Open olekto opened 2 years ago

olekto commented 2 years ago

Hi Jon, I think you mentioned MetaEuk (https://github.com/soedinglab/metaeuk) to me at some point (as a comment in a failed research application). I've experimented a bit with it after that, and recently again.

When running it with proteins from OrthoDB10 (as described for ProtHint here: https://github.com/gatech-genemark/ProtHint#protein-database-preparation), and concatenated with SwissProt/UniProtKB, gives 90+ % complete genes with a bird and a fish with BUSCO5. 90+ % might not seem that much, but considering that this is quite easy and quick to run, it can give a good first impression or basis for further annotation.

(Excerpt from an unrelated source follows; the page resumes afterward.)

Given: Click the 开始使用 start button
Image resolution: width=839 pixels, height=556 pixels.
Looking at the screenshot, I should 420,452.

One issue is that MetaEuk doesn't necessary give good exon-intron borders, since it only maps proteins and not transcripts to the genome. But maybe running Augustus in addition could do that.

My feeble attempts at bringing the MetaEuk predicted genes into Funannotation led to worse results than just MetaEuk on its own, but there is likely stuff that could be addressed.

Does any of you have experiences in running MetaEuk in addition to Funannotate? Would it be an idea to include it with Funannotate in so way as a rapid annotation pipeline?

Thank you.

Sincerely, Ole

nextgenusfs commented 2 years ago

Hi Ole,

So the newest version of BUSCO5 uses metaeuk now by default. I've played around a little bit with thinking about swapping the diamond/exonerate protein mapping with metaeuk -- but the problem is exactly what you've highlighted is that the intron-exon borders are not great -- since this is actually what we care most about for training de novo predictors I didn't pursue it as a training means. But you are correct that one could use the hits from metaeuk as seeds for something else, ie augustus or exonerate or something that will create a complete gene model. I've not used ProtHint before -- but seems similar to what funannotate does with the diamond/exonerate mapping of the protein evidence -- and it is a decent idea to use the ODB10 models. I tend to like to only provide gene models that are from real experimental evidence, hence uniprot/swissprot, but I could see value in using the ODB10 models.

One other way to generate a quick annotation would be just to liftover gene models from some close relative species, ie this won't be perfect, but actually many of the core genes from closely related organisms would likely liftover.